Record extracts:
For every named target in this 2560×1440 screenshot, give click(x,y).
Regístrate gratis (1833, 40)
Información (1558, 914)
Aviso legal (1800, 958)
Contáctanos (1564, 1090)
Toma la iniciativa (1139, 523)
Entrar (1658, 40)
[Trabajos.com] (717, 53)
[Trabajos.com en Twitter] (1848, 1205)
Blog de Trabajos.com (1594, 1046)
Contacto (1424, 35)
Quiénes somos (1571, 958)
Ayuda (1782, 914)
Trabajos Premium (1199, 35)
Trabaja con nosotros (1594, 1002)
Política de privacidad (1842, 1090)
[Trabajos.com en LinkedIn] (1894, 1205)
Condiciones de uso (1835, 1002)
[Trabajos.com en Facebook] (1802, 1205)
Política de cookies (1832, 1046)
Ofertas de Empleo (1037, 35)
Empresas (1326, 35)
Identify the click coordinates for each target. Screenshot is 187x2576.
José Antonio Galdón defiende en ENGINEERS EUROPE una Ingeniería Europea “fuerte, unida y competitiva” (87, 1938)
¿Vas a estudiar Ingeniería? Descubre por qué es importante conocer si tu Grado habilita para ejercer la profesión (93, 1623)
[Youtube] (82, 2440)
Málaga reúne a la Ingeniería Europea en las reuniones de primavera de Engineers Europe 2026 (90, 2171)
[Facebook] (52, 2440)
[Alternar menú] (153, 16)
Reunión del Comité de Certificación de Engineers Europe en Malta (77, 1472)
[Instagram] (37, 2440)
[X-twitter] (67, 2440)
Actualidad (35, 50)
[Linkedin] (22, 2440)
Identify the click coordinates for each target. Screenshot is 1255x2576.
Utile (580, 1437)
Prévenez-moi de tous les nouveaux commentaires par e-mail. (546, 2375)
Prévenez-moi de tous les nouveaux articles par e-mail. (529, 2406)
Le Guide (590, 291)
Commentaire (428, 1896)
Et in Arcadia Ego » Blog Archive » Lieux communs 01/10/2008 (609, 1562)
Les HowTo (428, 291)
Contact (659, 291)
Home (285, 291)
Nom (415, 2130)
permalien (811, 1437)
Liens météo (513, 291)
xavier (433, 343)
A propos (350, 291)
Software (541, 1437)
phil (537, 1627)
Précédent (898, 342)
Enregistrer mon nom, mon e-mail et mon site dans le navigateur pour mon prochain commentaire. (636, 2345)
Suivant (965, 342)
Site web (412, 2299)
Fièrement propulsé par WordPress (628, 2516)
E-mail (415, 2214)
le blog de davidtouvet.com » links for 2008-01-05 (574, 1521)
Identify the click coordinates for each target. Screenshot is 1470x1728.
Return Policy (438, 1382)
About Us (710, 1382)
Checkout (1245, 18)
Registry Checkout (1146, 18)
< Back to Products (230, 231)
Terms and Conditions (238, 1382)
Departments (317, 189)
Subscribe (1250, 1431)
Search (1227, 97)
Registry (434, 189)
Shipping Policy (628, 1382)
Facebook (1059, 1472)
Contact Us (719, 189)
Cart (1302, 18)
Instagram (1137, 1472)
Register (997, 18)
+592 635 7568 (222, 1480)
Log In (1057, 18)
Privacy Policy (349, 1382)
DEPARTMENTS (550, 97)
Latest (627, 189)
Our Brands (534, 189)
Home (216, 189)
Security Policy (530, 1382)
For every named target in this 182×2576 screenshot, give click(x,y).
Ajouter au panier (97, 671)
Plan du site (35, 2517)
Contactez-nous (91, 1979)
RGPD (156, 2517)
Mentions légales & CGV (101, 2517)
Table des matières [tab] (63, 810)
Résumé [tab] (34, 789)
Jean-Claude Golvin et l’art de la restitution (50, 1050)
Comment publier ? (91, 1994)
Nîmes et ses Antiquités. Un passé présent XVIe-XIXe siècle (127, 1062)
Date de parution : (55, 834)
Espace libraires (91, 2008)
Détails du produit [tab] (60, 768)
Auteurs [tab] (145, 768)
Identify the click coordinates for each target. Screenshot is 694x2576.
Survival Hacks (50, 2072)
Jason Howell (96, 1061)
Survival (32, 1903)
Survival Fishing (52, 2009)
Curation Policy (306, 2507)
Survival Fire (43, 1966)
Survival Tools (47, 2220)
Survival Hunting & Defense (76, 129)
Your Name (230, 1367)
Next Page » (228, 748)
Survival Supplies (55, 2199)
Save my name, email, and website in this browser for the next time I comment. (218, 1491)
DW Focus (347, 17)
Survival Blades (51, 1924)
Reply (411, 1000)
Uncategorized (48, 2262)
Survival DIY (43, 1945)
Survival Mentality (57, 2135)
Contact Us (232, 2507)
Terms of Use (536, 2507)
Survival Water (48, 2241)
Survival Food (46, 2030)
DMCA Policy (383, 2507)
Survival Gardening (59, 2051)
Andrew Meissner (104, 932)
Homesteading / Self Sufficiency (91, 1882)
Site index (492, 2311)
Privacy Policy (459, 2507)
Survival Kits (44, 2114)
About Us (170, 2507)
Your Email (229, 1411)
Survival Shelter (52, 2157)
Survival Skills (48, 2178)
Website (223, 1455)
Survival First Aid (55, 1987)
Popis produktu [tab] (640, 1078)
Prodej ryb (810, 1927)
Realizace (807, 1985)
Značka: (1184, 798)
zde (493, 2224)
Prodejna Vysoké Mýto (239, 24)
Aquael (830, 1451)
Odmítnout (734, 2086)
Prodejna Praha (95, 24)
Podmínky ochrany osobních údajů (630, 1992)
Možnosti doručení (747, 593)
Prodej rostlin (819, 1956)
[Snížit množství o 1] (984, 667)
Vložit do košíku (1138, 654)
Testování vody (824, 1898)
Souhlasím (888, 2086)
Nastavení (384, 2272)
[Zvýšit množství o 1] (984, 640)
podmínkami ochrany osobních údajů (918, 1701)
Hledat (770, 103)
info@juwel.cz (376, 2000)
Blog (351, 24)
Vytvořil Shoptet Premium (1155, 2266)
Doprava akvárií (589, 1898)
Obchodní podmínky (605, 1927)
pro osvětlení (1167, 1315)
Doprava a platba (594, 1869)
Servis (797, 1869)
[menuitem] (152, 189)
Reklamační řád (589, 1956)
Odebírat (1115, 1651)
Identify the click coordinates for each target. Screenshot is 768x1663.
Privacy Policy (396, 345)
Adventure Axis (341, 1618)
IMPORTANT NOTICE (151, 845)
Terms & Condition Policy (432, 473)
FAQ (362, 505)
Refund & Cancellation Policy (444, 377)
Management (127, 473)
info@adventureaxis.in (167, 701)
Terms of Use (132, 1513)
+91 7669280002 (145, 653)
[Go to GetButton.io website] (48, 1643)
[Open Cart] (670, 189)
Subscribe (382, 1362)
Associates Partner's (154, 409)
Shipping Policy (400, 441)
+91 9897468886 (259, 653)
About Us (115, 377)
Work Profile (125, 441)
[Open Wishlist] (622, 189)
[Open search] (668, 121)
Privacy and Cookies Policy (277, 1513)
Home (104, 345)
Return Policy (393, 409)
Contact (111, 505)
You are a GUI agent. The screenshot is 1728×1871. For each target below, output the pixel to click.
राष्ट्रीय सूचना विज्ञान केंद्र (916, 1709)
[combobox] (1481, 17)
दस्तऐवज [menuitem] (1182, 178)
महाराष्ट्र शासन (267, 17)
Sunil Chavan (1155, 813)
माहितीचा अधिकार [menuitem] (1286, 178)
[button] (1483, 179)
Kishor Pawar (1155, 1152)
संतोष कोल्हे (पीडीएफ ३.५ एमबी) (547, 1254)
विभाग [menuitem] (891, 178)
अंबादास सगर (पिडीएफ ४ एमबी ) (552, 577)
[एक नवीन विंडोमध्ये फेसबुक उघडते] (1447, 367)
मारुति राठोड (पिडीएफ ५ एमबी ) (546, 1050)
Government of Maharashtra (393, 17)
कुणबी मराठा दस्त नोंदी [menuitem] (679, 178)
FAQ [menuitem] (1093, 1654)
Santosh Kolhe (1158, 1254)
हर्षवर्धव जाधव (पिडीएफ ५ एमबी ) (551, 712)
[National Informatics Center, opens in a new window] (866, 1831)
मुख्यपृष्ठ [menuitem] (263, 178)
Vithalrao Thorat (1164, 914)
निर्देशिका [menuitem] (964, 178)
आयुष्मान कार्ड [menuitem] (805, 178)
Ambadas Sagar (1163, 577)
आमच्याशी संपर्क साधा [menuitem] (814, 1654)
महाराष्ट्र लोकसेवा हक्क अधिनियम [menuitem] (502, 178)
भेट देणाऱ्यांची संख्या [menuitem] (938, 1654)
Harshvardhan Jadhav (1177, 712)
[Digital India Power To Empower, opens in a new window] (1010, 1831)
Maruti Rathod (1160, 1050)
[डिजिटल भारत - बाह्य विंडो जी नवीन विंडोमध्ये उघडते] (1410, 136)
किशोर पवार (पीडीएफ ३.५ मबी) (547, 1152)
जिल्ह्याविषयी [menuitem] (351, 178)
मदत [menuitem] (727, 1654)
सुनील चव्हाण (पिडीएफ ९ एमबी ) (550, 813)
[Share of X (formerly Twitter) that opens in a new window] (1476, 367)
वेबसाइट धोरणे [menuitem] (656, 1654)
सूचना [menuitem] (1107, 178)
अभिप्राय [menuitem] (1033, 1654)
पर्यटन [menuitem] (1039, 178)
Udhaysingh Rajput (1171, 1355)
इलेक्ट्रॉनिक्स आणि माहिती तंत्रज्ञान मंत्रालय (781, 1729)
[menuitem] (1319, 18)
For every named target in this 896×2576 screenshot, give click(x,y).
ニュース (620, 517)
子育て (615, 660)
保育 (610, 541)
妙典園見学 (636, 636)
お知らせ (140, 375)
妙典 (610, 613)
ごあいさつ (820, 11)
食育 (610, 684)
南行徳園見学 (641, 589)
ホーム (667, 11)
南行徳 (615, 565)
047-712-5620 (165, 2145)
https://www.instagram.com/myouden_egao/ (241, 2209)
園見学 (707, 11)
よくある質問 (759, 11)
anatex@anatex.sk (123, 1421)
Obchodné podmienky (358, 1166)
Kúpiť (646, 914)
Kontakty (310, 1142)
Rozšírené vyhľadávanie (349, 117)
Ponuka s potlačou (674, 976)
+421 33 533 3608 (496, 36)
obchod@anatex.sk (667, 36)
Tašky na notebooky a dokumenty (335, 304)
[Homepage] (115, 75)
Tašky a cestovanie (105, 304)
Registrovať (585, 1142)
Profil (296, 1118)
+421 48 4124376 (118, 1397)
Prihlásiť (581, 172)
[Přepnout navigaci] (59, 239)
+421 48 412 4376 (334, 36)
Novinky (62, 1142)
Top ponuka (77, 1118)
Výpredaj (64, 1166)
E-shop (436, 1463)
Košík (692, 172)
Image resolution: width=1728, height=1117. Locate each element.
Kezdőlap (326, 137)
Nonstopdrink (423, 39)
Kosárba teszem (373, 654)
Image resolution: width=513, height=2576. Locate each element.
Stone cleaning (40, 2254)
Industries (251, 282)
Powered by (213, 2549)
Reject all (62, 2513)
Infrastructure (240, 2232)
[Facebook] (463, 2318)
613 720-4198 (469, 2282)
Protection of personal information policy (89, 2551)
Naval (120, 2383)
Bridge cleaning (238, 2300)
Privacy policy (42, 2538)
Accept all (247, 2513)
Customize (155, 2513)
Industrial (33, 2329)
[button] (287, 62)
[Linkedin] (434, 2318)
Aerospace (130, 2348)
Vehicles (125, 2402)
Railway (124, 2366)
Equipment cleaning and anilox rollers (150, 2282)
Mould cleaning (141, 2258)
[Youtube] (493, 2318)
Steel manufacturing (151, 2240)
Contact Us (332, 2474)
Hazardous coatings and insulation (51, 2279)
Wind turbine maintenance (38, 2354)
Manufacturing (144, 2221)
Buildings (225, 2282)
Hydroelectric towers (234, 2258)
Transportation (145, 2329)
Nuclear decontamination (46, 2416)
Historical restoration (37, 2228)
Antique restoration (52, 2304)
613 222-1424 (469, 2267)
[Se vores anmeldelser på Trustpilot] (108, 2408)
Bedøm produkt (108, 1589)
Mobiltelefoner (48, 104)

Work to be completed: Wherever a line above contains the string "osobních", copy that line.

Exercise output:
Podmínky ochrany osobních údajů (630, 1992)
podmínkami ochrany osobních údajů (918, 1701)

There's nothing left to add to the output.